Threat sharing has become a frequent response to the increasing number of cyberattacks. The 2015 Data Breach Investigations Report released Tuesday by Verizon found that 40 percent of attacks hit a second organization within just an hour. Three quarters of attacks spread within 24 hours.
This information puts a lot of pressure on initiatives that include threat sharing as a cybersecurity strategy such as the new legislation Obama recommended in February and his proposed $14 billion cybersecurity budget that includes $227 million for construction of a civilian cyber campus to better share information on cyber threats.
The Verizon study is maybe the most comprehensive report of it’s kind including 70 contributing organizations including service providers, forensic firms computer security information response teams, government agencies and the cybersecurity industry offering real world data. Data breaches from 34 countries were included using VERiS, a research methodology used to “provide a common language for describing security incidents in a structured and repeatable manner” making the results more valuable.

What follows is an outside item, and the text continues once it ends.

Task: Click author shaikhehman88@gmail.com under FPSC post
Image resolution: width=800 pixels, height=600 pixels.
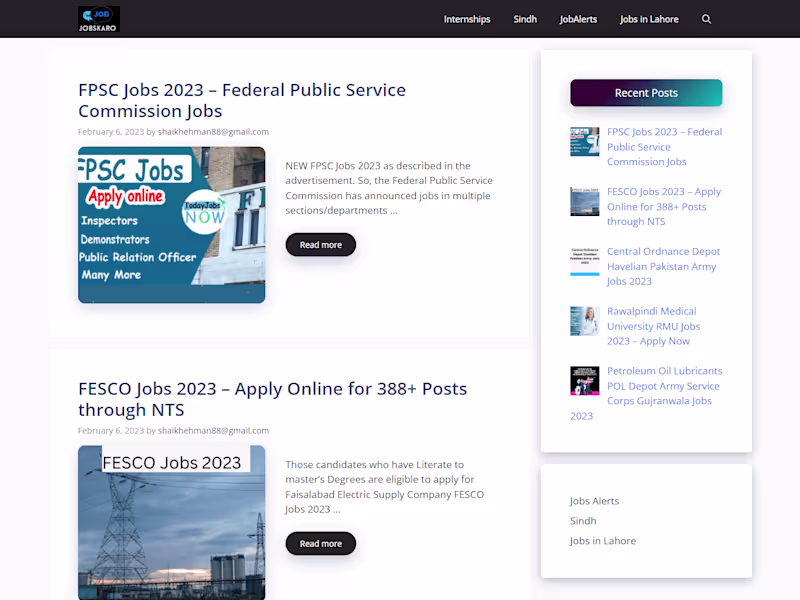Action: [x=213, y=132]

Threat sharing is not as effective as we may be led to believe. Much recent legislation has focused on the idea that the sharing of threat intelligence will reduce incidents, which makes sense on an intuitive level. However, the researchers didn’t find that to necessarily be the case. “It is hard to draw a positive conclusion from these metrics, and it seems to suggest that if threat intelligence indicators were really able to help an enterprise defense strategy, one would need to have access to all of the feeds from all of the providers to be able to get the ‘best’ possible coverage,” said the report. “This would be a herculean task for any organization, and given the results of our analysis, the result would still be incomplete intelligence.”

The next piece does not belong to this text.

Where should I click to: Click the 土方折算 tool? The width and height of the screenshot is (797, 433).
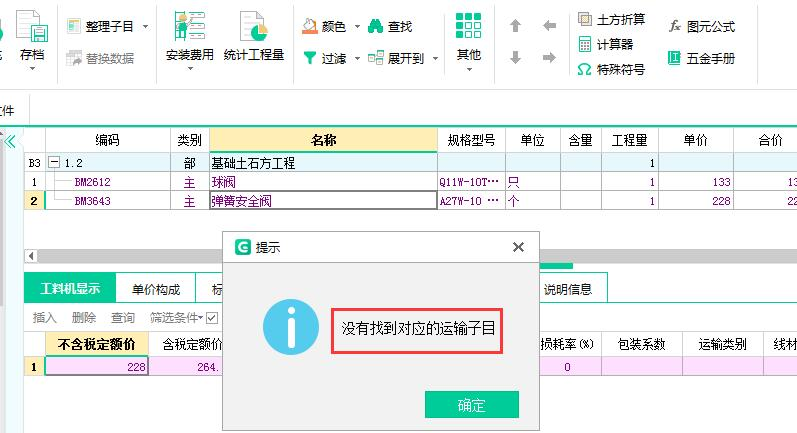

The good news is that organizations are actually sharing information. “However, we’d like to recommend that if you do produce threat intel, focus on quality as a priority over quantity,” recommended the researchers.
Even with increased sharing and awareness about data breaches and how they happen, time to detection is taking longer. “Unfortunately, the proportion of breaches discovered within days still falls well below that of time to compromise,” said the report. “Even worse, the two lines are diverging over the last decade, indicating a growing ‘detection deficit’ between attackers and defenders.”
The industries most affected by security incidents were the same as last year including public, information and financial services. The proportion of threat actors between external, internal and partner remained the same with external comprising over 80 percent. Most targets are really secondary to the intended victim 70 percent of the time. For example, a website is hacked to serve malware hoping that that the “real” target will be infected with the software after visiting the compromised site.
Phishing continues to be an amazingly effective method for spreading malware with an unbelieveable 23 percent of people still opening phishing email and 11 percent clicking on attachments. Nearly 50 percent of those who open it do so within an hour. This is consistent with Google’s report of phishing effectiveness in allowing hackers to breach a network in under 30 minutes.
One final bit of good news in the report is that mobile is not yet a preferred tool in data breaches. “Out of tens of millions of mobile devices, the number of ones infected with truly malicious exploits was negligible,” said the report. However with mobile broadband subscriptions expected to reach 8.4 billion by 2020 and mobile payments expected to grow 60 percent this year that will likely change.